Lamorre-Cargill, 41, created New York–based Argon last year with chief investment risk officer Marcos Bueno. She previously spent six years at Barclays, where she helped to build the bank’s fixed-income structuring franchise; Bueno was a commodities expert at Rowayton, Connecticut–headquartered Graham Capital Management. The pair say Argon will give institutional investors unique access and insights into the corners of the commodities market that don’t get as much attention as oil, such as metals, agriculture and natural gas, through a multimanager and multistrategy structure.

“We see the current headlines of a downward cycle in commodities, yet there is significant depth to the asset class,” Lamorre-Cargill explains. “My belief is that once investors have the ability to access specialists of the fragmented commodity market, they will find that this diversification among the commodity subsets can generate sustainable alpha.”

Lamorre-Cargill and Bueno plan to hire six portfolio managers for a single fund, each using a different strategy in futures, equities, currencies and credit and covering all parts of the commodities sector, from metals to agriculture. This diversification will help to protect investors from price swings in one area and offer better returns, Lamorre-Cargill says.

But first Argon needs to raise money. As hard as things have been for many established hedge fund firms, the road for new players is even more uncertain. If Argon gathers the $400 million to $500 million it needs for a planned launch in the first half of 2016, it will join the ranks of firms that beat the odds because of pedigree, experience, connections or timing.

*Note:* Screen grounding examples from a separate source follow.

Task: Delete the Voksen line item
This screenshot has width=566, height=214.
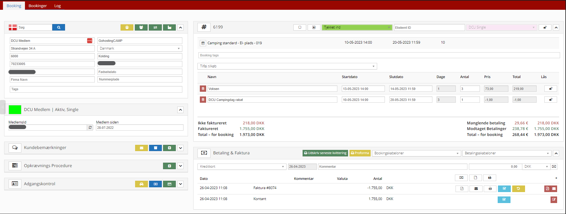Action: point(203,89)
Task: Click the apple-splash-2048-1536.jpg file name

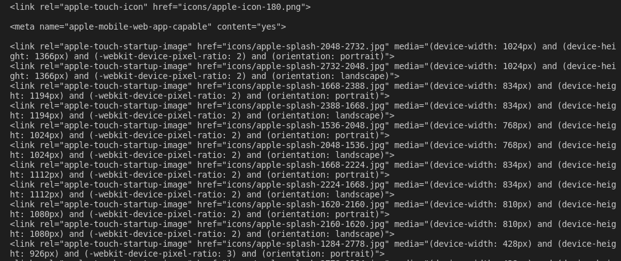Action: pyautogui.click(x=320, y=146)
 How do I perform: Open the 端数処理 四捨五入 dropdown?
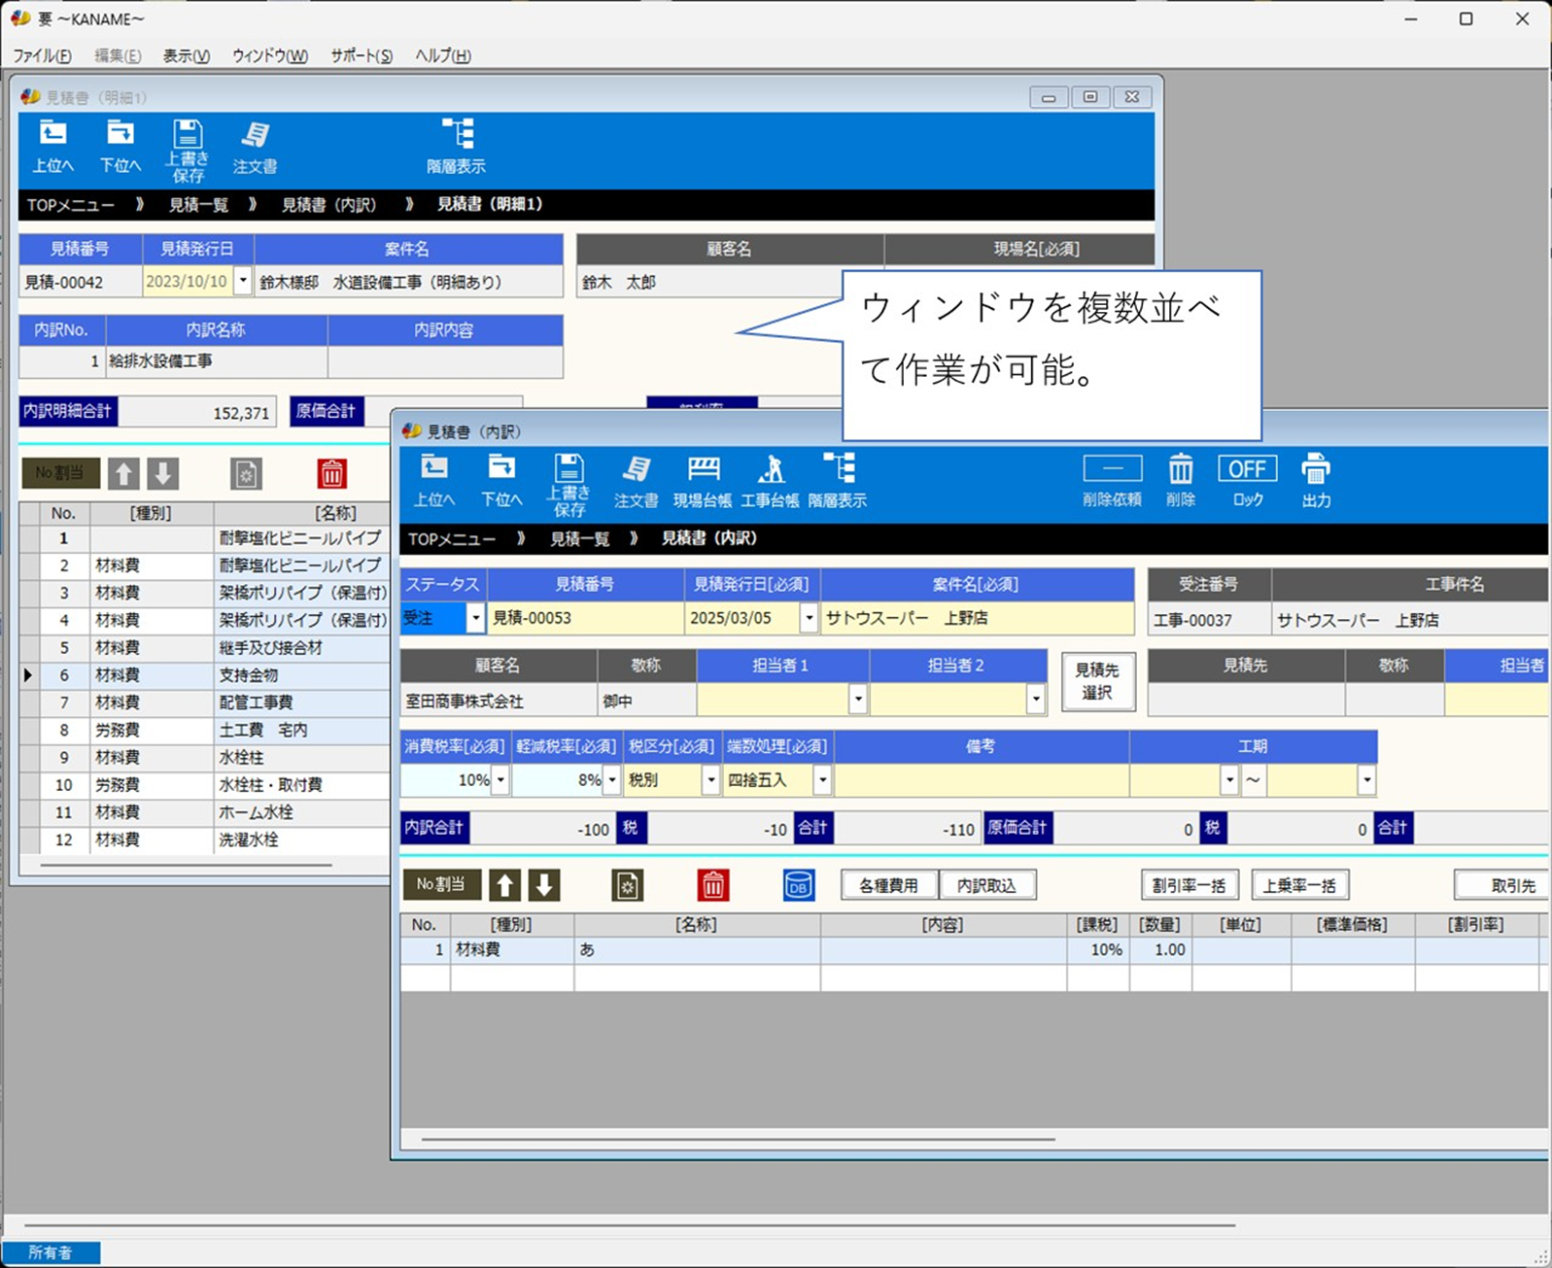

Starting a hedge fund is more expensive than ever, and in most cases it’s necessary to team up with a seeder, unless the founder can raise several hundred million dollars from friends, family or a fond former employer. The latter contingent has driven several recent blockbuster launches, including that of Scott Bessent’s New York–based Key Square Group, formed with the help of a $2 billion investment from ex-boss George Soros. When Christopher Rokos, co-founder of Brevan Howard Asset Management, branched out on his own with Rokos Capital Management last year, the London-headquartered firm quickly assembled $1 billion in assets, partly thanks to Rokos’s track record.

It’s not impossible to start a hedge fund firm without the flash of a Bessent or a Rokos, but Alessandra Tocco, global head of capital introduction at J.P. Morgan in New York, says the barriers to entry have gotten higher: “The seed community has become increasingly important, and it is uncovering pockets of capital that tend to like to go early.”

But in contrast to 2010 and 2011, when many managers exited the likes of Goldman Sachs Group, SAC Capital Advisors and Ziff Brothers Investments to start their own funds, more investors are waiting out the first few months of a firm’s performance before diving in. “There still remains high interest in looking at new launches, but I think the differentiating factor today is there’s no impetus to be a day-one investor,” Tocco says.

This climate can be especially daunting for new firms looking to market a strategy that’s somewhat out of favor, such as commodities. But Lamorre-Cargill says she and the growing team at Argon are optimistic.

“We have the combination of commodities being perceived as a tough asset class and us being very ambitious and having a very new idea, so we knew fundraising might be difficult,” she admits. Still, “the reception has been much more positive than we expected.”